Case ID: nw2d_446/html/0664-02.html
Source: Caselaw Access Project
Author: {"author": "COYNE, Justice.", "license": "Public Domain", "url": "https://static.case.law/"}
Date Created: 2024-08-24T03:29:51.129683

Dean E. JOHNSON, et al., Respondents, v. Verne JENSEN, et al., Appellants.
    No. CO-88-1456.
    Supreme Court of Minnesota.
    Oct. 20, 1989.
    
      Mark L. Seeger, William Starr & Associates, Minneapolis, for appellants.
    Steven J. Running, Mundt & Associates, Duluth, for respondents.
   COYNE, Justice.

This action for trespass to land comes to us on defendants’ petition for further review of a decision of the court of appeals affirming judgment awarding plaintiffs’ actual damages of $1,800, with the portion attributable to the destruction of trees, shrubs and brush trebled pursuant to Minn. Stat. § 561.04 (1988), and also punitive damages in the amount of $9,000 pursuant to Minn.Stat. § 549.20 (1988). Johnson v. Jensen, 433 N.W.2d 472, 477 (Minn.App.1988). We affirm in part, reverse in part and remand.

The plaintiffs and the defendants are owners of adjacent parcels of land. The defendants, who intended to build a real estate sales office on their land, asked the plaintiffs for an easement over the plaintiffs’ private road. Expressing concern over an increase in traffic and greater exposure to tort liability, the plaintiffs refused to grant the requested easement. Nevertheless, the defendants hired a contractor to clear trees and brush and to build a connecting driveway to plaintiffs’ private road. When a newly erected fence failed to halt the trespass, plaintiffs commenced this action for trespass and later amended their complaint to seek punitive damages pursuant to Minn.Stat. § 549.20.

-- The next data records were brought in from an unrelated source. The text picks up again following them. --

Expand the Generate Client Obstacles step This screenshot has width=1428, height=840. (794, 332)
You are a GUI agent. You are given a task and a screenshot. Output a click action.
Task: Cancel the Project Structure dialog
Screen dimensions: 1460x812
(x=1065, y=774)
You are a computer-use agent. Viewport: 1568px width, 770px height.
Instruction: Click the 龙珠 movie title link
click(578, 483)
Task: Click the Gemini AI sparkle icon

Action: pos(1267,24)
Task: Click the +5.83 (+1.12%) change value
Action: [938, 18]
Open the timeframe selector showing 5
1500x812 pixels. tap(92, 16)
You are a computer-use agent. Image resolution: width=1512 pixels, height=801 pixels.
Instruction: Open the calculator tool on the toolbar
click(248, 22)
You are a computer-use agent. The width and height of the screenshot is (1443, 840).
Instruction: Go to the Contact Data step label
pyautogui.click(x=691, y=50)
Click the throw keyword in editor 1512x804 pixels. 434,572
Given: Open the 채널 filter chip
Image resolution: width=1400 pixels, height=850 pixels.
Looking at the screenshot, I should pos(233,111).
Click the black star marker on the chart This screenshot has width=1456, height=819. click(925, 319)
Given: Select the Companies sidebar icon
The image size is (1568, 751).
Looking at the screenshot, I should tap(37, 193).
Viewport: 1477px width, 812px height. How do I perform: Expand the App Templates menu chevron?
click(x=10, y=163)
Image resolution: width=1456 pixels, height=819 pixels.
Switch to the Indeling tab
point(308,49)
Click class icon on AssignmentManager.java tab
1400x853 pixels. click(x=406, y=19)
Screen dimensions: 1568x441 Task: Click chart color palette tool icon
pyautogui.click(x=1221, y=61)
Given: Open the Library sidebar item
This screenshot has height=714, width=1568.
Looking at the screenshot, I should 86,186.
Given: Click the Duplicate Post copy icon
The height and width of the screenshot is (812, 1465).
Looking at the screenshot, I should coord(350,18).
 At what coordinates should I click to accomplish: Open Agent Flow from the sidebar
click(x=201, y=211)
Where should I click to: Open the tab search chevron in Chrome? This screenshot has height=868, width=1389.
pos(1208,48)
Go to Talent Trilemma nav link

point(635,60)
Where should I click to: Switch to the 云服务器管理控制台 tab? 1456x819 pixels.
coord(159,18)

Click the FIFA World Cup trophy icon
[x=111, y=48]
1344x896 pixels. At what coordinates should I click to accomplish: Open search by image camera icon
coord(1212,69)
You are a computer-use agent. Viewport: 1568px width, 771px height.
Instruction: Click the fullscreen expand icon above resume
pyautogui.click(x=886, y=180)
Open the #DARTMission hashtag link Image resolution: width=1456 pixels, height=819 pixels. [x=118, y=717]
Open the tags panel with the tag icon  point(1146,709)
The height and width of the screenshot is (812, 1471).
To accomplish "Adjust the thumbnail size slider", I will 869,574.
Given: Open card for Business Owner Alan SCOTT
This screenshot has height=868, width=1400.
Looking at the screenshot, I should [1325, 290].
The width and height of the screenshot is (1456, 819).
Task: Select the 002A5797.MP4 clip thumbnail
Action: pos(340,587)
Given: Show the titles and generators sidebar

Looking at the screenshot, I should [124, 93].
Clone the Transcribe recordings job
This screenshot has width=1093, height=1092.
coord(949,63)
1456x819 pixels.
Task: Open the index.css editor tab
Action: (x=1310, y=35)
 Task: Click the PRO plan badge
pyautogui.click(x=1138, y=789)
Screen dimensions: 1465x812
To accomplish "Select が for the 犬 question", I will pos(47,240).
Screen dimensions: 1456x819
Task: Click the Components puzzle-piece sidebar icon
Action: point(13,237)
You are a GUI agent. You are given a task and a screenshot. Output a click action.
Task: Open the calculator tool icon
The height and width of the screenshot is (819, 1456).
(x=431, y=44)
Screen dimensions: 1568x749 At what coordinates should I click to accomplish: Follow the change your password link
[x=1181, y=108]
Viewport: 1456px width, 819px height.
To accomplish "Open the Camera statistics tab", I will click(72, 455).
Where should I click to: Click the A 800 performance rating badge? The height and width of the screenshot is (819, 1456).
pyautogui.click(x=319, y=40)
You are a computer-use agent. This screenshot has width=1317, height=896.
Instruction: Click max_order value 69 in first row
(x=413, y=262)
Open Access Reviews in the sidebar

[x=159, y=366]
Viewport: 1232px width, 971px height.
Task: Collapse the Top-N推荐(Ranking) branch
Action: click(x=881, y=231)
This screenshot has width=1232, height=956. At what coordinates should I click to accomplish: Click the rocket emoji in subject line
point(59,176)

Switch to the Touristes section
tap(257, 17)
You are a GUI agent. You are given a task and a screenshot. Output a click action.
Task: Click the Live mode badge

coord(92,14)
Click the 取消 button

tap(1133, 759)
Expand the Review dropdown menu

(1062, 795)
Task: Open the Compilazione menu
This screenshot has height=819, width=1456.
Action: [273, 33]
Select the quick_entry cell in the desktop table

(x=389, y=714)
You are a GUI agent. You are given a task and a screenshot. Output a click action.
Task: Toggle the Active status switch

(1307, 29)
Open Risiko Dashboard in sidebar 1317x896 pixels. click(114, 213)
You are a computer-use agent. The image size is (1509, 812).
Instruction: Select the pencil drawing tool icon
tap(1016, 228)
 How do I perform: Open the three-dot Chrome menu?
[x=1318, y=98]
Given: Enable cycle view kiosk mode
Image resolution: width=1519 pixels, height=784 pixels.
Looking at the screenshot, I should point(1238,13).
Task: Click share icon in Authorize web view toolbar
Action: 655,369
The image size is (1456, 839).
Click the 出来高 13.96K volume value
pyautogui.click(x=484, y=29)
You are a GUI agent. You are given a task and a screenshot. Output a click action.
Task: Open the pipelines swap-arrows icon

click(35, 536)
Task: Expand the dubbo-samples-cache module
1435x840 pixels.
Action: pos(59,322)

The defendants did not oppose the amendment. Neither did they object to the trial of plaintiffs’ claim for punitive damages although they had earlier conceded that a trespass had occurred. By special verdict submitted without objection the jury found that the defendants had not proved that the trespass was casual or involuntary or that the trees and shrubs destroyed were theirs. Damages from the trespass were set at $1,800, $1,500 of which was trebled pursuant to Minn.Stat. § 561.04 because it represented damages to trees and shrubs. The jury also found that the plaintiffs had established by clear and convincing evidence that the defendants had been willfully indifferent to the plaintiffs’ rights and awarded punitive damages in the amount of $9,000.

Not until their motion for a new trial did the defendants question the plaintiffs’ right to seek punitive damages beyond the treble damages provided by statute for cutting down trees and shrubs on the land of another. The record on appeal does not include a transcript of the trial or the instructions to the jury, and defendants do not now complain of the content of the instructions but only of the submission of the case on a theory of punitive damages as well as statutory treble damages. As a general rule, litigants are bound on appeal by the theory or theories, however erroneous or improvident, upon which the case was actually tried. E.g., Hart v. Bell, 222 Minn. 69, 74, 23 N.W.2d 375, 378 (1946). Accordingly, having consented to the trial of the plaintiffs’ entitlement to punitive damages, defendants may not now contend that the plaintiff is limited to the recovery of treble damages pursuant to Minn.Stat. § 561.04. Nor, on the record before us, can we consider the contention that punitive damages pursuant to Minn.Stat. § 549.20 are not available when property rights alone are implicated.

We are, however, of the opinion that plaintiffs may not recover both treble damages pursuant to section 561.04 and punitive damages pursuant to section 549.-20. Ordinarily an election of remedies should be made before the case is submitted to the trier of fact, but because the question was first raised in defendants’ motion for a new trial, the plaintiffs gain the advantage of hindsight. Counsel for plaintiffs having advised the court during oral argument that if put to their election, plaintiffs would, of course, elect to recover punitive damages, we affirm in part and reverse in part and remand for entry of judgment in favor of plaintiffs in the amount of $10,800, representing compensatory damages of $1,800 plus punitive damages of $9,000.

Affirmed in part and reversed in part and remanded for entry of judgment for plaintiffs in the amount of $10,800.